The machine will be used for scientific, technical and medical research, including
climate research; computational medical science, water management and
water quality calculations; fluid
dynamics and turbulence modelling; and computational chemistry, including drug
design.
The machine will have 10 Tbyte of on-line storage and 100 Tbyte of near-line tape-robot storage.
Most people think bone is dead material. In fact it is not, as Harry Weinans from the Erasmus University
in Rotterdam, explained at the NCF conference. There is a continues process of reparation and replacement
going on. Bone can get more strength when it is put under stress regularly.
Hormones and signal
molecules play an important role in the process. When people get older, the bone structure changes, and the repair process slows down.

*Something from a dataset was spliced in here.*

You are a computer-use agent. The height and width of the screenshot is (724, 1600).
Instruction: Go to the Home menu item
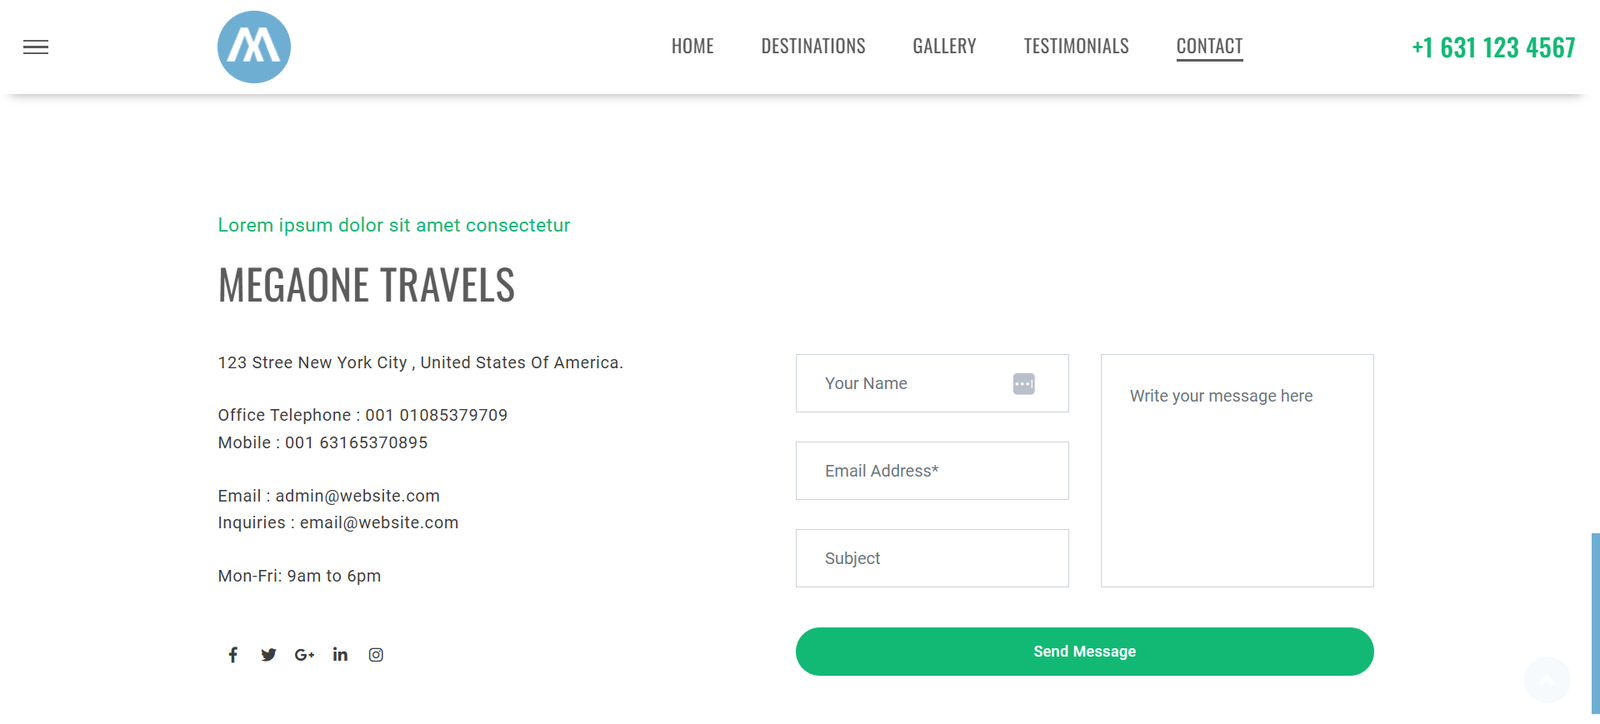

To analyse the bone structure and the processes taking place Weinans and his colleagues, developed programmes that need supercomputer
power to run fast enough.
One of the models developed in Rotterdam shows what is happening when people get arthrose. Normally the bone has a kind of sponge structure. However, when the repair process is not functioning correctly anymore, the bone tries to keep its strength by filling up the holes keeping its strength under pressure, but make it vulnerable for breaking.
Even with the powerful supercomputer models are used, it is still not possible to grasp details down to the micro-level. However, at a macro-level the models already provide a lot of insight.